- **What the task requires**:
Nothing but an exact reprint of the records is to be returned.
● ● ● ● ●
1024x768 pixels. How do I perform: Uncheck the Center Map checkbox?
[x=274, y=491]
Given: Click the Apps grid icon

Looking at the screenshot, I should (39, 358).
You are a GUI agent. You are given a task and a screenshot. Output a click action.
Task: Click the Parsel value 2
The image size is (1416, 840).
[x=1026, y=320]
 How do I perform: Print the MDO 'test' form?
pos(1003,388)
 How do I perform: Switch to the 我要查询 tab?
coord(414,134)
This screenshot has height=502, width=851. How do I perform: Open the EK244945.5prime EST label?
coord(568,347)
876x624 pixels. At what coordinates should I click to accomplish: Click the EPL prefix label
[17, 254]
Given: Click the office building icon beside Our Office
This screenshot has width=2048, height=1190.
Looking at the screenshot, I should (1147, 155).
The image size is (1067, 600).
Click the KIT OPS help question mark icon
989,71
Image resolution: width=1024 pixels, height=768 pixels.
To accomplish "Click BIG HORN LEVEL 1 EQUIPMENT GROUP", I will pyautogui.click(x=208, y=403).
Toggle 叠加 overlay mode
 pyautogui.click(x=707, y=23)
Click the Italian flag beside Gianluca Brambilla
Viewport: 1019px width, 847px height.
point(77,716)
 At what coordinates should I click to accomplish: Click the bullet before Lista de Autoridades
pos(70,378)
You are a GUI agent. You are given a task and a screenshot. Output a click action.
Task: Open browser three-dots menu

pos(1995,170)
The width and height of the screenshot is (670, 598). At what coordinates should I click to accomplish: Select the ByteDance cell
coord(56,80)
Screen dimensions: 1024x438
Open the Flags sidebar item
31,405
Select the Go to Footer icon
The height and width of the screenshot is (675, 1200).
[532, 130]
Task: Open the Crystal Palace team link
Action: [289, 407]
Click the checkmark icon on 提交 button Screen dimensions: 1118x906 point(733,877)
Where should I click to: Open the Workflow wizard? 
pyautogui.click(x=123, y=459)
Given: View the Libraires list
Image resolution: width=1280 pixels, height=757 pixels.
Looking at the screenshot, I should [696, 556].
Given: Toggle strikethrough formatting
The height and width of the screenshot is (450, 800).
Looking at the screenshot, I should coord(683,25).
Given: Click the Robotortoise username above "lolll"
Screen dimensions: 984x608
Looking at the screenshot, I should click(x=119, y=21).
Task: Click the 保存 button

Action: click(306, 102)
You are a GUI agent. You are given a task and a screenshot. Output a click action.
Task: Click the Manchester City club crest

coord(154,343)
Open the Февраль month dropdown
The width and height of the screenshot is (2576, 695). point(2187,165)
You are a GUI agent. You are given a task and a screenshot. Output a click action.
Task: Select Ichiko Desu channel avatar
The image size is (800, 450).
● ● ● ● ●
- **Your solution**:
1024x768 pixels. How do I perform: Uncheck the Center Map checkbox?
[x=274, y=491]
Given: Click the Apps grid icon

Looking at the screenshot, I should (39, 358).
You are a GUI agent. You are given a task and a screenshot. Output a click action.
Task: Click the Parsel value 2
The image size is (1416, 840).
[x=1026, y=320]
 How do I perform: Print the MDO 'test' form?
pos(1003,388)
 How do I perform: Switch to the 我要查询 tab?
coord(414,134)
This screenshot has height=502, width=851. How do I perform: Open the EK244945.5prime EST label?
coord(568,347)
876x624 pixels. At what coordinates should I click to accomplish: Click the EPL prefix label
[17, 254]
Given: Click the office building icon beside Our Office
This screenshot has width=2048, height=1190.
Looking at the screenshot, I should (1147, 155).
The image size is (1067, 600).
Click the KIT OPS help question mark icon
989,71
Image resolution: width=1024 pixels, height=768 pixels.
To accomplish "Click BIG HORN LEVEL 1 EQUIPMENT GROUP", I will pyautogui.click(x=208, y=403).
Toggle 叠加 overlay mode
 pyautogui.click(x=707, y=23)
Click the Italian flag beside Gianluca Brambilla
Viewport: 1019px width, 847px height.
point(77,716)
 At what coordinates should I click to accomplish: Click the bullet before Lista de Autoridades
pos(70,378)
You are a GUI agent. You are given a task and a screenshot. Output a click action.
Task: Open browser three-dots menu

pos(1995,170)
The width and height of the screenshot is (670, 598). At what coordinates should I click to accomplish: Select the ByteDance cell
coord(56,80)
Screen dimensions: 1024x438
Open the Flags sidebar item
31,405
Select the Go to Footer icon
The height and width of the screenshot is (675, 1200).
[532, 130]
Task: Open the Crystal Palace team link
Action: [289, 407]
Click the checkmark icon on 提交 button Screen dimensions: 1118x906 point(733,877)
Where should I click to: Open the Workflow wizard? 
pyautogui.click(x=123, y=459)
Given: View the Libraires list
Image resolution: width=1280 pixels, height=757 pixels.
Looking at the screenshot, I should [696, 556].
Given: Toggle strikethrough formatting
The height and width of the screenshot is (450, 800).
Looking at the screenshot, I should coord(683,25).
Given: Click the Robotortoise username above "lolll"
Screen dimensions: 984x608
Looking at the screenshot, I should click(x=119, y=21).
Task: Click the 保存 button

Action: click(306, 102)
You are a GUI agent. You are given a task and a screenshot. Output a click action.
Task: Click the Manchester City club crest

coord(154,343)
Open the Февраль month dropdown
The width and height of the screenshot is (2576, 695). point(2187,165)
You are a GUI agent. You are given a task and a screenshot. Output a click action.
Task: Select Ichiko Desu channel avatar
The image size is (800, 450).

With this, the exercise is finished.